RECORD EXTRACTS

-=-=-=-=-

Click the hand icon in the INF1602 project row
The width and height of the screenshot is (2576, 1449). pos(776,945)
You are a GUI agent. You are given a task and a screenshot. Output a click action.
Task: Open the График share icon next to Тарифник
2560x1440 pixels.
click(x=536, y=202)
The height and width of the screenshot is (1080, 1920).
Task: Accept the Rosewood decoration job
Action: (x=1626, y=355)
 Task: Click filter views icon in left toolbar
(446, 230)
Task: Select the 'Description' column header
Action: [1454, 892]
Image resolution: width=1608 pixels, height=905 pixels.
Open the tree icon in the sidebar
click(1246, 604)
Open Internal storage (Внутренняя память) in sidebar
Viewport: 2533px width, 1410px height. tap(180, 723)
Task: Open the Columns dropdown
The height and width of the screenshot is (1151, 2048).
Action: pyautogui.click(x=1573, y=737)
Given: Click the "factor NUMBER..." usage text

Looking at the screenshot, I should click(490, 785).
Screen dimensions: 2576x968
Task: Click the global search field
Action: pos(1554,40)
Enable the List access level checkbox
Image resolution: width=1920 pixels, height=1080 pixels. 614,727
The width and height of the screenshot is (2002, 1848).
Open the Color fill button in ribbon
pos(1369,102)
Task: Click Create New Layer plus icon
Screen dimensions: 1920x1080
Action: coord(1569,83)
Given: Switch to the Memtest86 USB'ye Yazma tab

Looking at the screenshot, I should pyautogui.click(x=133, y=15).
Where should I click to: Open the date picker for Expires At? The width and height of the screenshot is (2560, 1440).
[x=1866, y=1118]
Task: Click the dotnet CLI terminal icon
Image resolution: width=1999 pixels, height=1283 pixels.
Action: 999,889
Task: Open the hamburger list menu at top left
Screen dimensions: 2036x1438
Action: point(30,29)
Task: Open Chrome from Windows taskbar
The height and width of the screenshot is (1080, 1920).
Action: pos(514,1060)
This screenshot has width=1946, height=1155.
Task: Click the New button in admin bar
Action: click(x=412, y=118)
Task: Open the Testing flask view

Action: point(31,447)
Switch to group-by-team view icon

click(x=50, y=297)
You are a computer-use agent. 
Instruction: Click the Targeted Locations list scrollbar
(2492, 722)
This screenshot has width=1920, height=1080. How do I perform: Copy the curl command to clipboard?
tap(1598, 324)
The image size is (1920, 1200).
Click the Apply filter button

-=-=-=-=-

WORK ITEM
Say how many lines of the material hold the string "agent", giving the number alone.

EXERCISE OUTPUT
2